*EXERCISE AIM*
Pull every line of text from the rows below and copy each one word for word, leaving out the pictures.

*LISTED RECORDS*
______
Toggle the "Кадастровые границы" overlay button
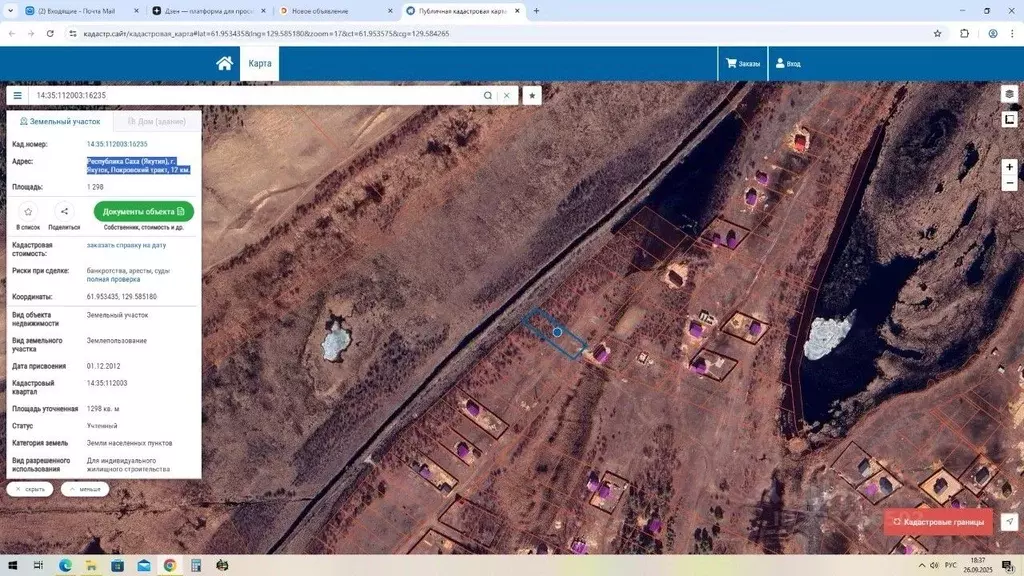This screenshot has height=576, width=1024. pyautogui.click(x=938, y=522)
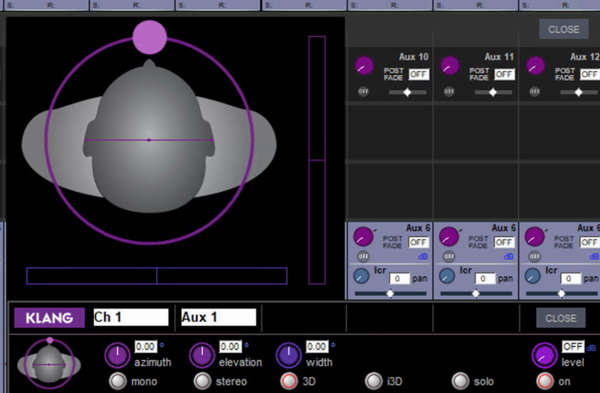600x393 pixels.
Task: Close the Klang panel with lower CLOSE
Action: 561,318
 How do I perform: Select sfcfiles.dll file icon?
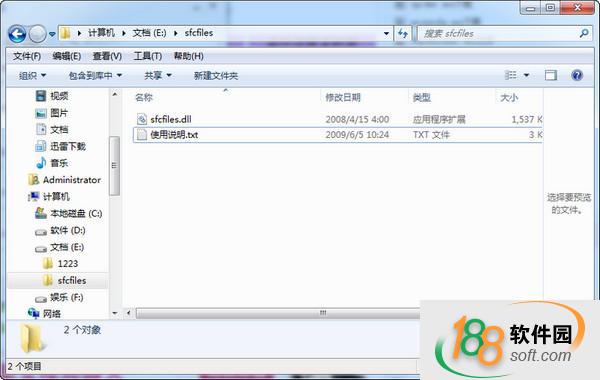(142, 119)
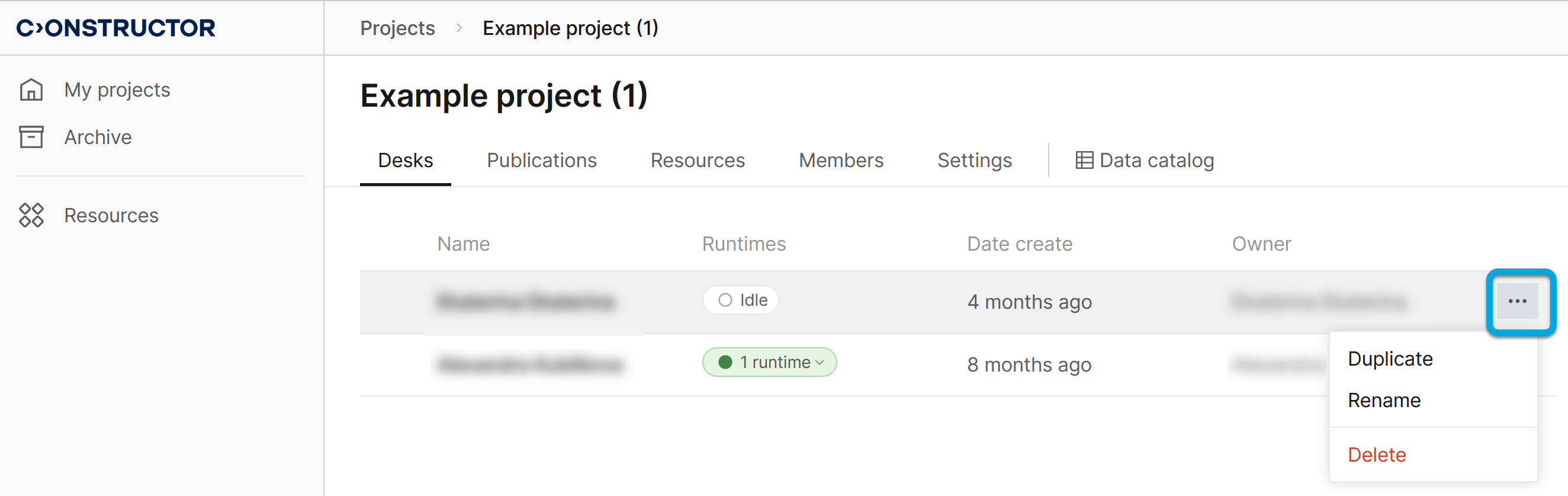Click the Projects breadcrumb link
This screenshot has height=496, width=1568.
(397, 28)
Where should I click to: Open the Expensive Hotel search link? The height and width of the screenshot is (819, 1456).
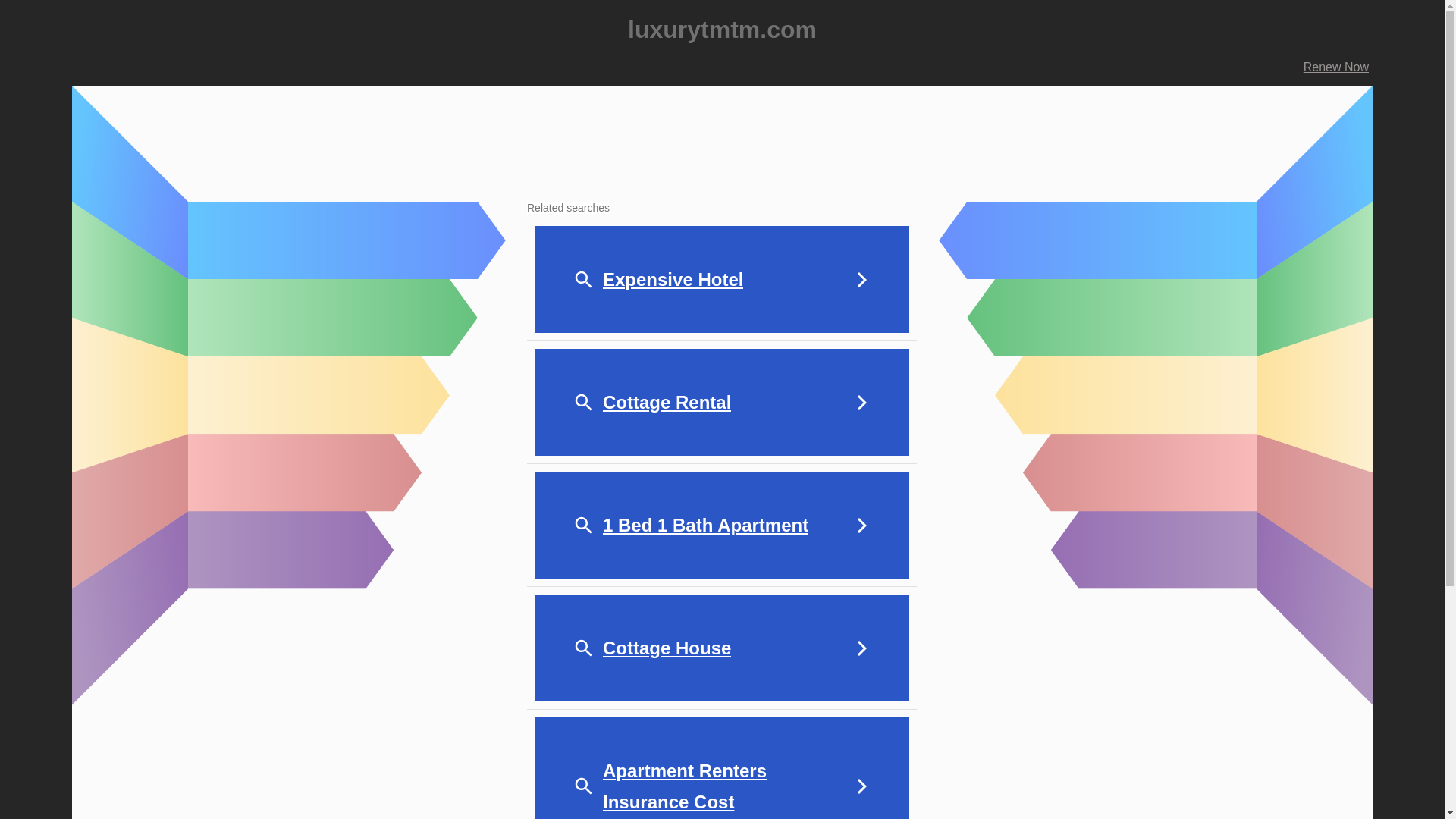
______
*COMPLETE RESPONSE*
Toggle the "Кадастровые границы" overlay button
This screenshot has height=576, width=1024. pyautogui.click(x=938, y=522)
600x393 pixels.
Task: Close the Klang panel with lower CLOSE
Action: 561,318
 How do I perform: Select sfcfiles.dll file icon?
(142, 119)
Click the Projects breadcrumb link
This screenshot has height=496, width=1568.
(397, 28)
Where should I click to: Open the Expensive Hotel search link? The height and width of the screenshot is (819, 1456).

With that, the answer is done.